Step 1: Cautions and Warnings
The steps needed to complete this armor will involve sharp tools and an open flame or similar heat sources. Children under the age of 16 should not attempt these methods without an adult present to conduct the indicated steps, or must not conduct them at all.
EVA foam will melt and catch on fire if it comes in contact with flames or a very hot source of heat, please maintain sufficient distance between the heat source and the foam to prevent fire. Keep fire retardant, dowsing products and/or ample amounts of water nearby should the need arise.
Step 2: Materials
The following are all the materials used throughout this instruction manual. Each step of the manual will also contain a subsection highlighting the materials used for that particular step. All materials, save for the clothing top and the heat source (depending on what is used) can be bought at a crafts store such as Michaels, A.C. Moore and Hobby Lobby. For cost effectiveness, some items, like the glue gun sticks, pen and pencil can be bought at stores like Dollar Tree. The clothing top should be provided by the person who will wear the armor and the heat source will be provided by a household item.
Materials; Roll of banner paper, a clothing top that fits the costume wearer, a roll of EVA foam (craft foam), scissors, a heat source (an open flame stove in this case, hair dryer and a heat gun also work), acrylic paint (a main color, a darker color than the main, light and dark metallics in the same color scheme), paint brushes (1 large, 1 small, 1 long, fine bristle brush, 1 fan-bristled brush), a low temperature glue gun, glue gun sticks, pen, tape and pencil.
Work Area: Choose a work area. For this project, a craft or work room with a large table will suffice. However, many spaces in a home can be used to complete a project of this size. At-home costume maker Ihni, maximizes her space, and picks construction materials based on the work area that she has, "I do all my work in my little one-room apartment. Kitchen or living room, that’s it. That’s the biggest reason why I work with materials that won’t need any special machines or tools. I lay everything out on the floor or on my sofa or table or chairs, and then I work from there" (personal communication, June 28, 2013). Cover any surfaces that need to be protected.

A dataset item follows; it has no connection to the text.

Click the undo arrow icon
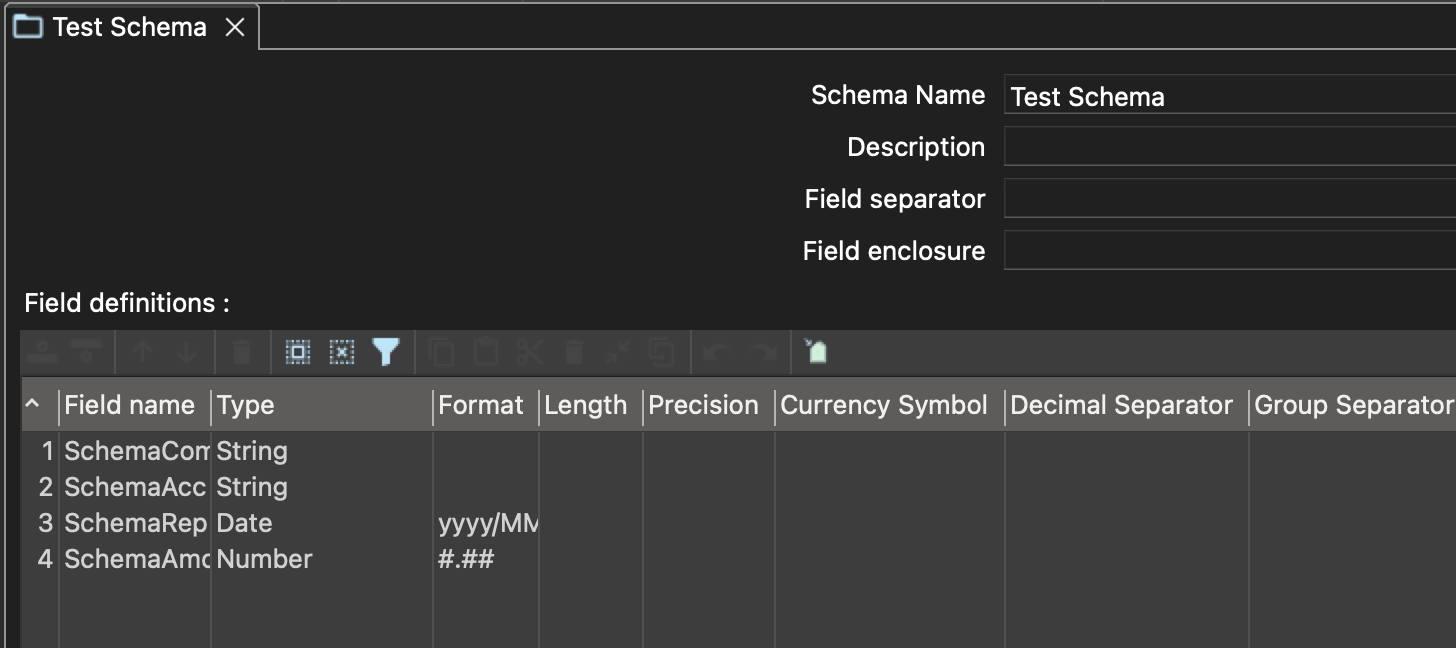(714, 352)
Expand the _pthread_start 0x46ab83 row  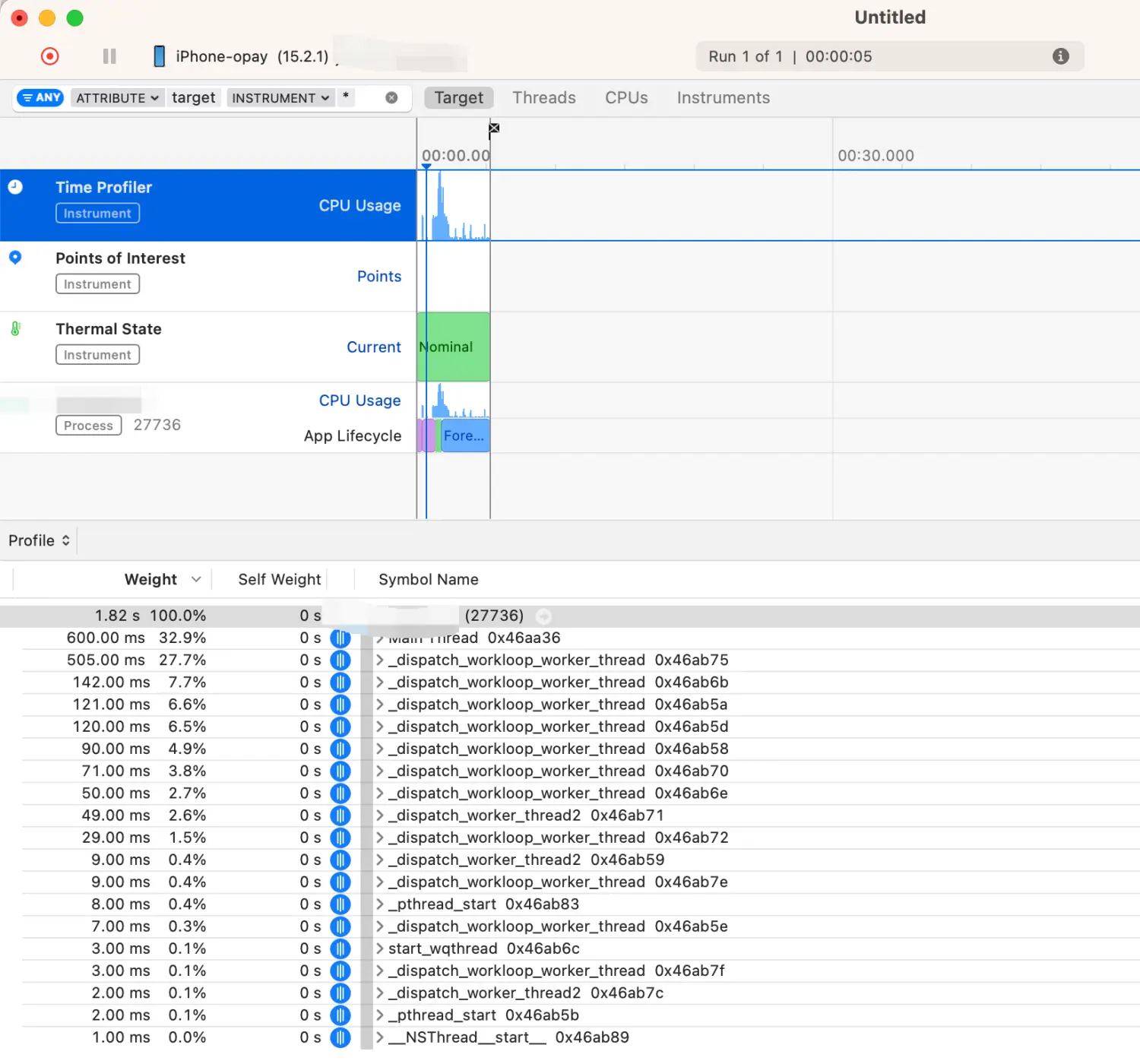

Step 3: Outline of the Armor
Using a top that fits your upper body comfortably, lay it out onto a section of unrolled banner paper. Orient the top to fit within the paper margins. Lay top as flat as possible to ensure correct size for outline. Using a pencil, outline the article of clothing onto the banner paper. The pencil outline should be 1 inch bigger on the sides of the clothing article to compensate for clothing's ability to stretch around a body. As scale armor has a section that hangs down below the bellybutton to about knee length, use another section of the banner paper to create the lower section. Lay the top flat again and measure at least 1 ft past the bottom of the clothing article and draw out the preferred shape of the lower section of the base layer. Trace over the pencil lines with a darker color or pen. Cut out the outlines.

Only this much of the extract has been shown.